The emotional tone of your work often feels quiet, restrained, and introspective. How important is silence, both as a visual and psychological condition, within your creative process?
Essential. I retreat into my own world completely — even if there is noise around me, I switch off. When I'm with other people I can come across as arrogant at first, until they get to know me and realise I'm simply not there. I'm somewhere else entirely.
As an artist working across multiple countries and exhibition contexts, how do you maintain a coherent voice while adapting to different audiences, spaces, and cultural expectations?
It grows, fortunately. Botswana was when I lived there — I've been back in Europe for almost seventeen years now, with a detour through Brazil.

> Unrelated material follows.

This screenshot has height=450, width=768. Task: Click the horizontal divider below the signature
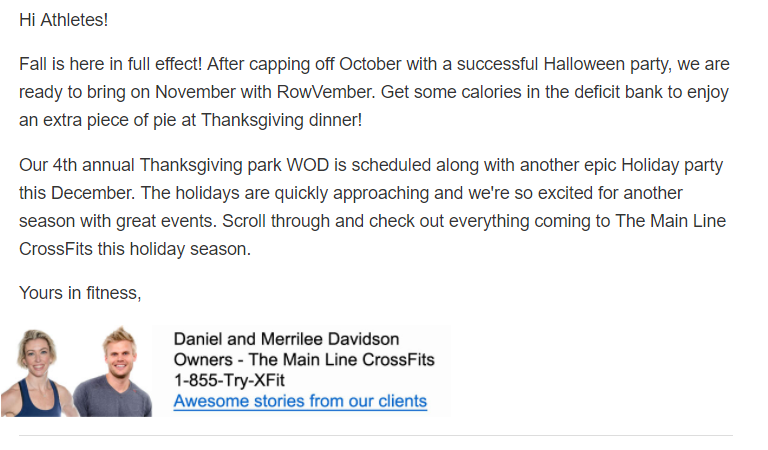(376, 435)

So between then and now there is growth, and the subjects change too. One of my first group shows in Botswana was a series about Africans suffering from albinism who were being persecuted in Tanzania at the time — limbs, tongues and other body parts were cut off and sold to witchdoctors, with the belief that their presence would increase a fisherman's catch. That work was about raising awareness.
Nothing personal. These last years my work has become much more personal. When I first picked up my brushes again I painted a lot of pregnant women — not because I wanted another baby, but to say goodbye to my daughters who were becoming adults. It was my way of cutting the umbilical cord. And now I'm in a new period — I'm not yet sure what it's about. Sometimes it only reveals itself later.
Looking at your practice as a whole, do you think of painting and photography as two separate languages you speak, or as different dialects of the same visual and psychological inquiry?
It depends how you approach them. To me, they speak the same language.